La France est en guerre contre la Russie. Pas de déclaration en bonne et due forme, mais une série de faits qui confirment la volonté de chacun des deux camps d’en découdre. Compte tenu de la disproportion des forces nucléaires en présence, il s’agit pour la France, au mieux d’un bluff absurde, au pire d’une folie suicidaire.
L’accord signé le 16 février dernier entre les présidents Macron et Zelensky coûtera aux contribuables français la bagatelle de 3 milliards d’euros (Md€) d’aides militaires à l’Ukraine pour l’année 2024.
La France a déjà craché au bassinet pour 1,7 Md€ en 2022 et 2,1 Md€ en 2023.
Macron se passe de toute discussion devant la représentation nationale, un fait du prince qui constitue clairement une violation de l’article 53 de la Constitution.
Par ailleurs, sur les 50 Md€ d’aides que la Commission européenne a décidé de verser à l’Ukraine, plus de 8 Md€ seront à la charge de la France.

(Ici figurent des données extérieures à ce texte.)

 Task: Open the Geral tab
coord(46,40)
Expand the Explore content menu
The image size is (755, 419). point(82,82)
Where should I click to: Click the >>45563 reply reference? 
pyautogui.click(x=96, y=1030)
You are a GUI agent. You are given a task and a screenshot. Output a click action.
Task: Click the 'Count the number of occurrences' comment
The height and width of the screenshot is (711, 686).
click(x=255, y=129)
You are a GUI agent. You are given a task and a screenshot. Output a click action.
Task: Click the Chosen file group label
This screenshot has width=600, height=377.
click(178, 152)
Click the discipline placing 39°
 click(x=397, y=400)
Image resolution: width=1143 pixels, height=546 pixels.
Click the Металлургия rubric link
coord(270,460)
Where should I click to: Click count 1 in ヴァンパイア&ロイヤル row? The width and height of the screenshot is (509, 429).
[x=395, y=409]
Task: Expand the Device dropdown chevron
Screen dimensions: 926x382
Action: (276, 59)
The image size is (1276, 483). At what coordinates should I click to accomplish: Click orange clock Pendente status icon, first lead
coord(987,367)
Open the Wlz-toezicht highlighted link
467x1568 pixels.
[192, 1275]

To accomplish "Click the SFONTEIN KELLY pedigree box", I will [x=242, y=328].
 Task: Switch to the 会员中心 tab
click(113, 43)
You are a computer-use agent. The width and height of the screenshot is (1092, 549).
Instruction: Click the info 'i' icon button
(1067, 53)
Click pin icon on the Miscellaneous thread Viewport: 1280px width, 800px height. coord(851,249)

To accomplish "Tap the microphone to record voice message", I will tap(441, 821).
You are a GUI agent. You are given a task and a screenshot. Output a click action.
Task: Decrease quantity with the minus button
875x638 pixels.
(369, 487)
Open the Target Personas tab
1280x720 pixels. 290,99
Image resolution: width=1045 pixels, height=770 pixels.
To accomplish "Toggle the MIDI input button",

Dans une déclaration commune publiée ce mardi sur leur blog respectif, Hubert Védrine et Jean-Pierre Chevènement mettent en garde les Français contre les conséquences cataclysmiques que pourraient avoir l’accord du 16 février et l’éventualité d’une « européisation » de la dissuasion française :
« Déclaration conjointe de Hubert Védrine et de Jean-Pierre Chevènement
Face au développement de la crise due à l’invasion de l’Ukraine et à des menaces récentes, des décisions aussi importantes que celles qu’entrainent l’Accord de sécurité conclu ce vendredi à Paris, ou les déclarations préalables à la Conférence de sécurité de Munich, notamment celles qui concernent une européisation de la dissuasion, méritent un débat public. Les récentes déclarations de Donald Trump remettant en cause le traité de l’Atlantique Nord et l’hypothèse de sa victoire à l’automne ne peuvent être ignorées. Elles impliquent que les Etats européens ne soient pas surpris par leurs conséquences. Ils doivent mesurer la portée de telles décisions.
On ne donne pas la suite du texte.